BLUE ECONOMY E ECONOMIA DO MAR: CONCEITOS DISTINTOS QUE CONVERGIRAM

Os termos Blue Economy e Economia do Mar são frequentemente utilizados como sinônimos. Essa aproximação, contudo, nem sempre existiu. Embora hoje ambos caminhem lado a lado nas políticas públicas voltadas aos oceanos, suas origens são distintas e revelam uma evolução conceitual que merece ser compreendida.
A expressão Blue Economy surgiu em 1994, quando o economista belga Gunter Pauli criou a iniciativa Zero Emissions Research and Initiatives (ZERI). Sua proposta consistia em desenvolver um modelo econômico inspirado no funcionamento dos ecossistemas naturais. Para Pauli, a natureza demonstra que é possível produzir riqueza sem desperdício, pois aquilo que representa resíduo em um processo transforma-se em matéria-prima para outro. Essa lógica deveria orientar a agricultura, a indústria, a geração de energia, a construção civil e praticamente todas as atividades econômicas.
Em 2010, a publicação de sua principal obra consolidou internacionalmente o conceito. Um aspecto frequentemente esquecido é que, na concepção original de Pauli, o termo “azul” não fazia referência aos mares nem à economia marítima. O azul simbolizava o planeta Terra visto do espaço, predominantemente azul, representando uma visão integrada dos sistemas naturais. Seu propósito era apresentar uma alternativa à chamada Green Economy, defendendo um modelo econômico regenerativo, inspirado na inteligência da própria natureza.
A associação entre Blue Economy e os oceanos ocorreu posteriormente. Em 2012, durante a Conferência das Nações Unidas sobre Desenvolvimento Sustentável, a Rio+20, os mares passaram a ocupar posição central nas discussões internacionais sobre crescimento econômico e sustentabilidade. A partir daquele momento, organismos como as Nações Unidas, o Banco Mundial, a Organização para a Cooperação e Desenvolvimento Econômico e a União Europeia passaram a empregar a expressão Blue Economy para designar o desenvolvimento sustentável das atividades econômicas relacionadas aos mares, oceanos e zonas costeiras.

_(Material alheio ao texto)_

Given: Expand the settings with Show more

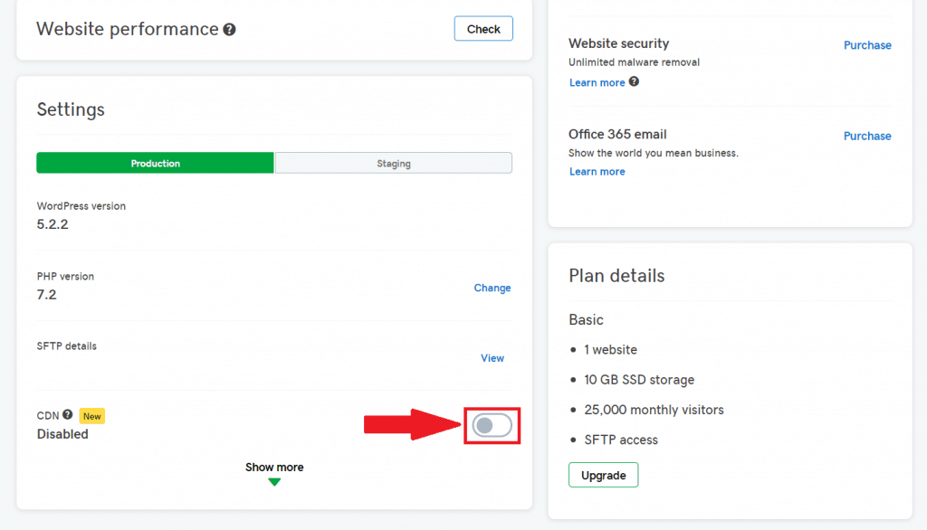Looking at the screenshot, I should coord(273,467).
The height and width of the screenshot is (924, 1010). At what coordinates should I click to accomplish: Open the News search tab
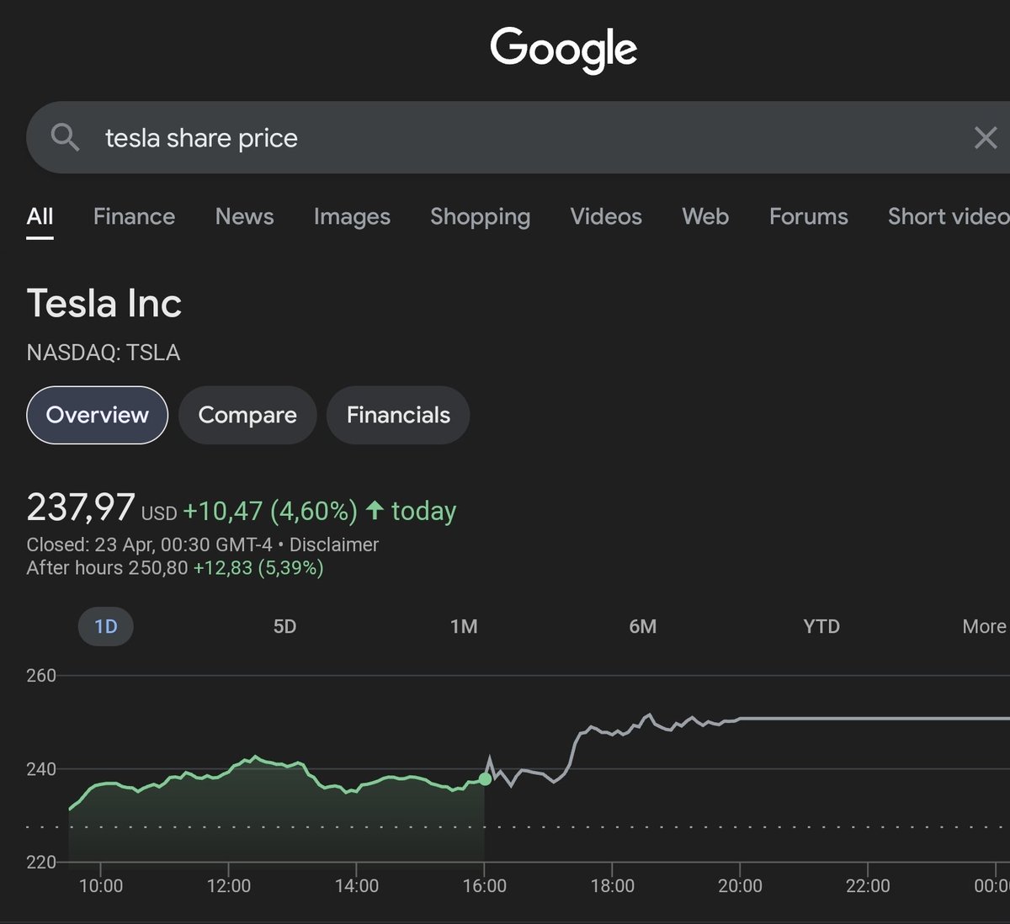244,216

Essa nova acepção passou a abranger setores como transporte marítimo, portos, pesca, aquicultura, construção e reparação naval, turismo costeiro, energia eólica offshore, biotecnologia marinha, mineração submarina e inúmeras outras atividades vinculadas ao ambiente marinho. Diferentemente da simples exploração econômica dos recursos do oceano, a Blue Economy passou a incorporar princípios como conservação dos ecossistemas, uso sustentável dos recursos naturais, inovação tecnológica, redução da poluição, descarbonização e inclusão das comunidades costeiras.

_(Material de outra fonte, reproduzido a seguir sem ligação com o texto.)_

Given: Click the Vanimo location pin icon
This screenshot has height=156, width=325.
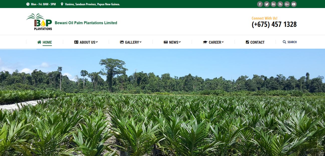Looking at the screenshot, I should [x=62, y=4].
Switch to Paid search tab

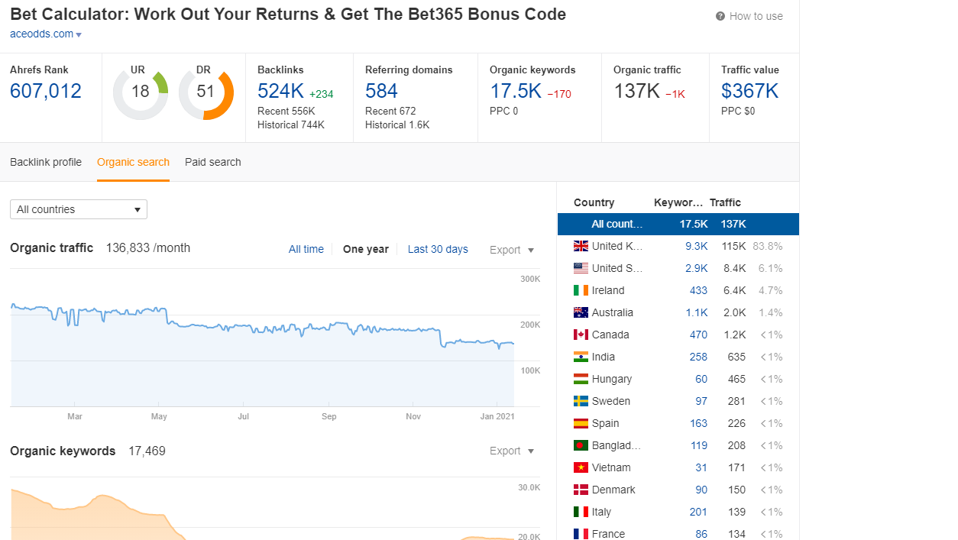tap(212, 162)
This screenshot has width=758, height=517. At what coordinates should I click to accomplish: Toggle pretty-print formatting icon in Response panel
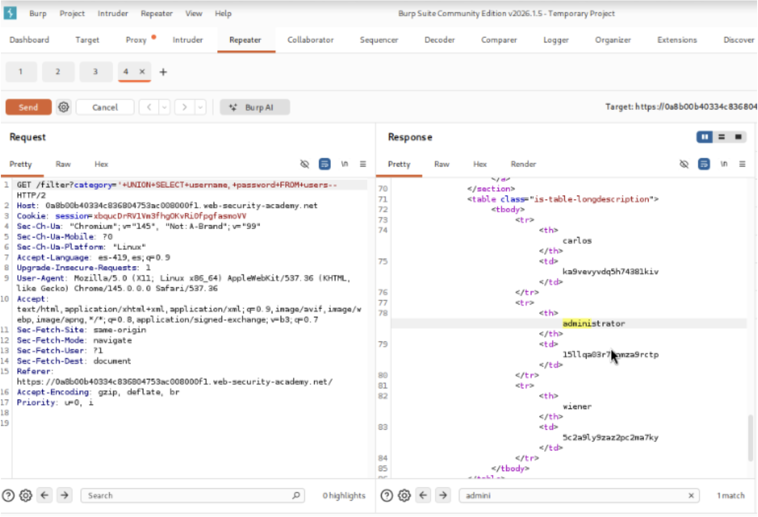(x=704, y=164)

É justamente nesse contexto que a Blue Economy se aproxima daquilo que tradicionalmente denominamos Economia do Mar.
A Economia do Mar representa o conjunto das atividades econômicas que utilizam o ambiente marinho como fator de produção e geração de riqueza. Seu foco principal está na contribuição desses setores para o desenvolvimento econômico, para o comércio, para a logística, para a inovação e para a criação de empregos. Trata-se, portanto, de um conceito essencialmente econômico.

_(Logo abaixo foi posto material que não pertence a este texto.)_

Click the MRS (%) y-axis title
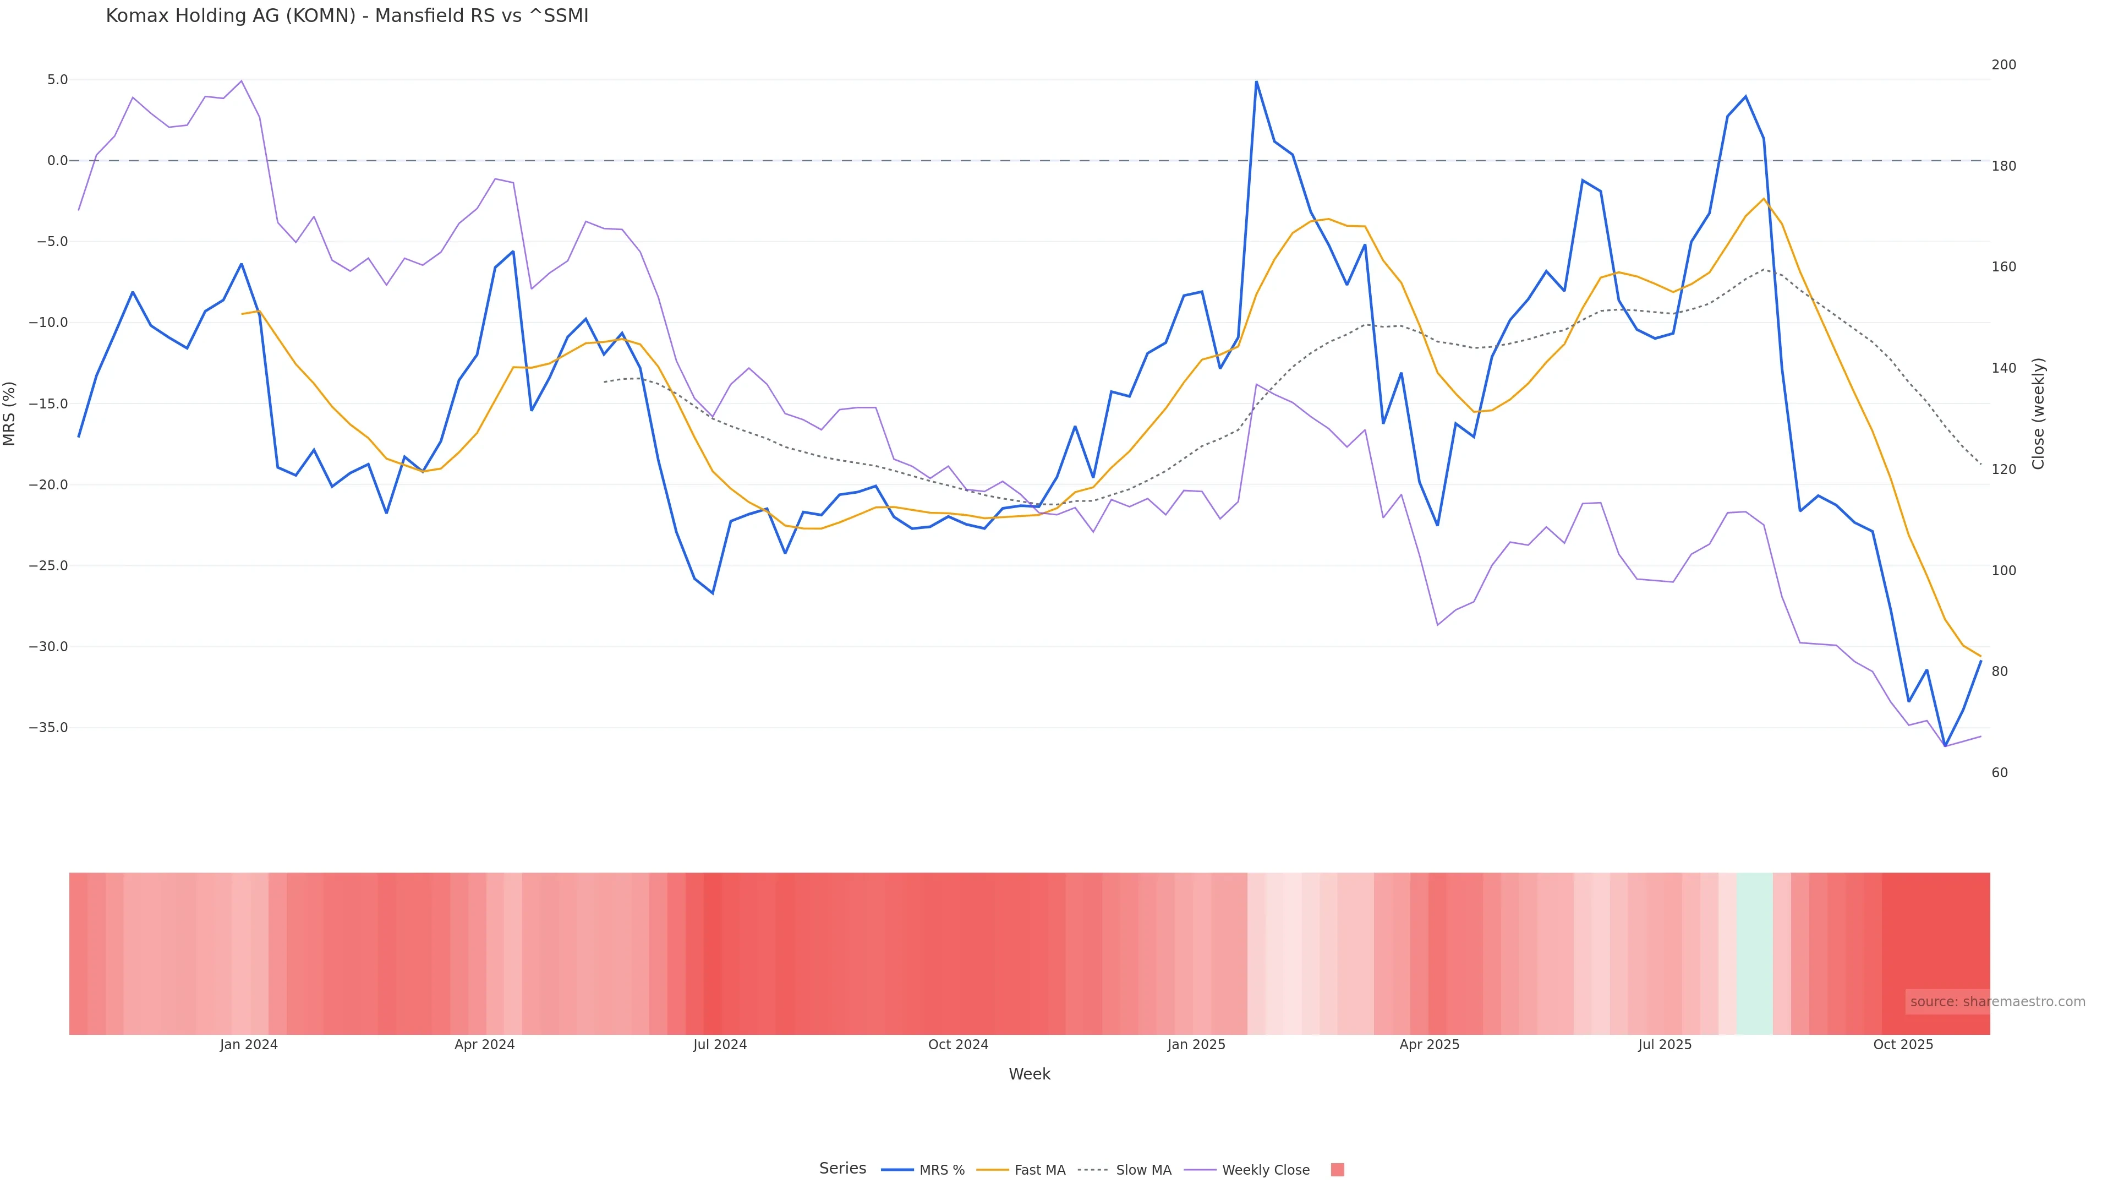This screenshot has height=1189, width=2113. pos(10,414)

Já a Blue Economy, em sua acepção contemporânea, agrega uma dimensão normativa. Não basta que a atividade esteja relacionada ao mar; espera-se que seja conduzida de forma ambientalmente sustentável, economicamente eficiente e socialmente responsável.
Na minha avaliação, essa distinção continua sendo importante. A Economia do Mar responde à pergunta onde a riqueza é produzida. A Blue Economy procura responder como essa riqueza deve ser produzida. A primeira delimita o universo das atividades econômicas marítimas; a segunda estabelece princípios para que esse desenvolvimento ocorra sem comprometer a capacidade de regeneração dos ecossistemas marinhos.
Por essa razão, embora hoje sejam frequentemente utilizados como sinônimos, Blue Economy e Economia do Mar não nasceram com o mesmo significado. A convergência entre ambos decorre de uma evolução histórica e institucional ocorrida principalmente após a Rio+20. Conhecer essa trajetória permite compreender que o futuro da economia marítima não depende apenas da expansão de suas atividades, mas da capacidade de conciliá-las com a conservação dos oceanos, transformando o desenvolvimento sustentável em requisito permanente e não apenas em objetivo desejável.